Tips for debugging the excessive work

These traces will eventually lead you to a thread doing a lot of expensive work, and the process to debug those is no different than using the standard Time Profiler instrument; by highlighting the suspicious area and changing the bottom inspector to the Profile view, we can see what the app was doing at the time.

I assume you already know how to use the Time Profiler so I’ll skip explaining the many different ways in which you can read this data, but if you need a refresher, this WWDC session should cover what you need to know. We had two such cases (the work being done by the background thread that caused the main thread to be blocked and the work the main thread did on itself) in our example, and in any of them we can see that runVerySlowCode is the method to blame.
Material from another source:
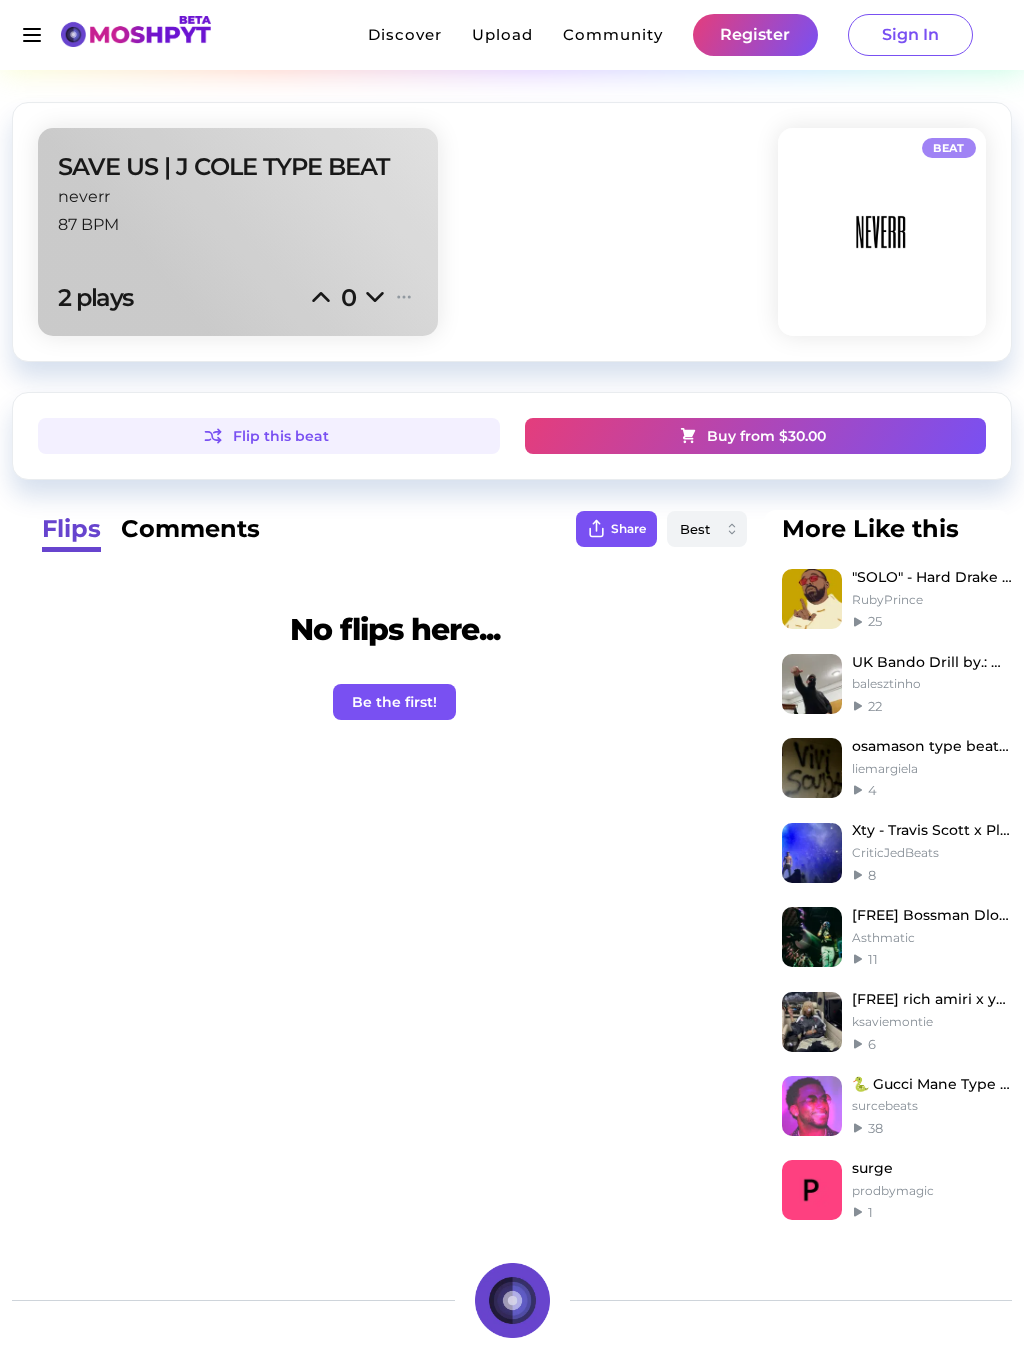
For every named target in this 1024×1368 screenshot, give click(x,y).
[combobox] (707, 529)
What else can Performance Traces be used for?

Performance Traces shine mostly in the very specific case we covered in the introduction: you are facing an issue that is connected to performance and for some reason you cannot reproduce it yourself. You could theoretically use it to gather data on more general logic/UI issues (assuming the data you’re looking for would somehow materialize in the sampled stack traces), but for those cases, you’d probably find the steps defined in the article about crashes to be more effective.

Despite being a rare situation to come by, these traces have saved by butt every time it happened and are now one of my favorite debugging techniques for this category of issues.